In 2014, researchers discoveredthat hackers gained access to more than 10,000 satellite stations in the United States. Sensitive data of users and companies, as well as service information from the electrical network control channel, were compromised. Here, even complex attack scenarios did not have to be used: default passwords for terminals were used or access via VPN was disabled (after which, apparently, the login and password were transmitted in clear text and were intercepted).

In 2018, researchers again warned of the vulnerability of civilian and military assets to cyberattacks via satellite systems. Moreover, if for US military structures and civil aviation the probability of this threat was assessed as average, then for sea vessels – as high: Both the exact coordinates of the navigation system and satellite communications are critical for ships.

These cases seemed to teach organizations how to protect satellite communications systems. But hackers are also improving, and even companies for which satellite communications are critical for the continuity of business processes cannot always protect it from cyber attacks. So, in 2022, the satellite operator Viasat suffered a large-scale cyber attack: Out of 100,000 subscribers in 13 countries in Eastern Europe and Africa, approximately 45,000 lost communications. The incident not only affected Internet users, but also led to a malfunction of about 6,000 wind turbines in Germany – they were controlled via satellites.

As a result of a joint investigation with the NSA, Viasat found that hackers first hacked access to a corporate VPN in Italy, got into the system and installed malware on the control servers. The malware sent a firmware update via satellite to many KA-SAT modems, providing users with broadband Internet access through the KA-SAT modem. spacecraft. The update overwrote the flash memory of the devices with garbage data, rendering the terminals unusable. When Viasat and NSA specialists tried to get to the bottom of the problem, the hackers launched a DDoS attack on the remaining modems. The inaccessibility of the devices prevented specialists from understanding the vector of the cyberattack, and also made it impossible to remotely connect to modems and try to restore Internet access settings. As a result, some of the company's subscribers were left without communication for about a month, and tens of thousands of modems had to be replaced.

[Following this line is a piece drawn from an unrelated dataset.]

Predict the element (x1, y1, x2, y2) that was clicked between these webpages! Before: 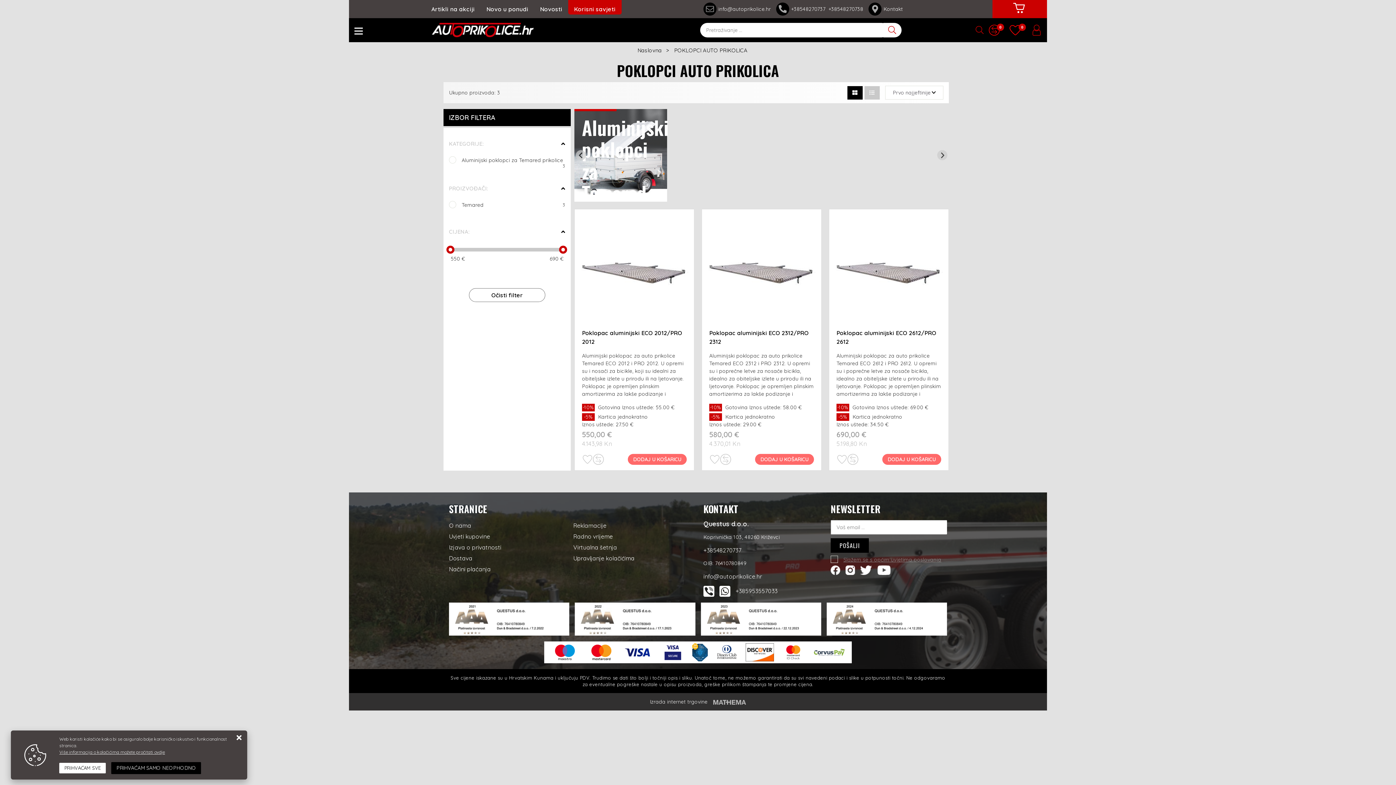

The investigation showed that the affected modems did not require authorization to rewrite the firmware. But the penetration into the system was organized more subtly: the company assumed that the hack was caused by a mole in the Italian officebut researchers found incorrect configuration of corporate VPN. It later became known that the NSA a month before the attack warned Viasat about numerous vulnerabilities in satellite equipmentbut the operator neglected to protect the basic elements of its IT infrastructure.

Positive outcome

At first glance, it seems that space is infinitely far from earthly hackers. In fact, cyber attacks on satellite infrastructure are infrequent, but they do occur. As space-based communications permeate every aspect of our lives and work, cyberattacks from satellite constellations are likely to become commonplace and could have serious consequences for users and companies. It is better to act proactively and not wait for the actions of attackers, but to work on information and cyber security of both the orbital and ground parts of satellite systems.

Dream about space and don't forget about cyber defense on Earth!

I thank our editor Alexander Baulin for his help. He worked for Roscosmos Media for a long time and shared very useful knowledge with me.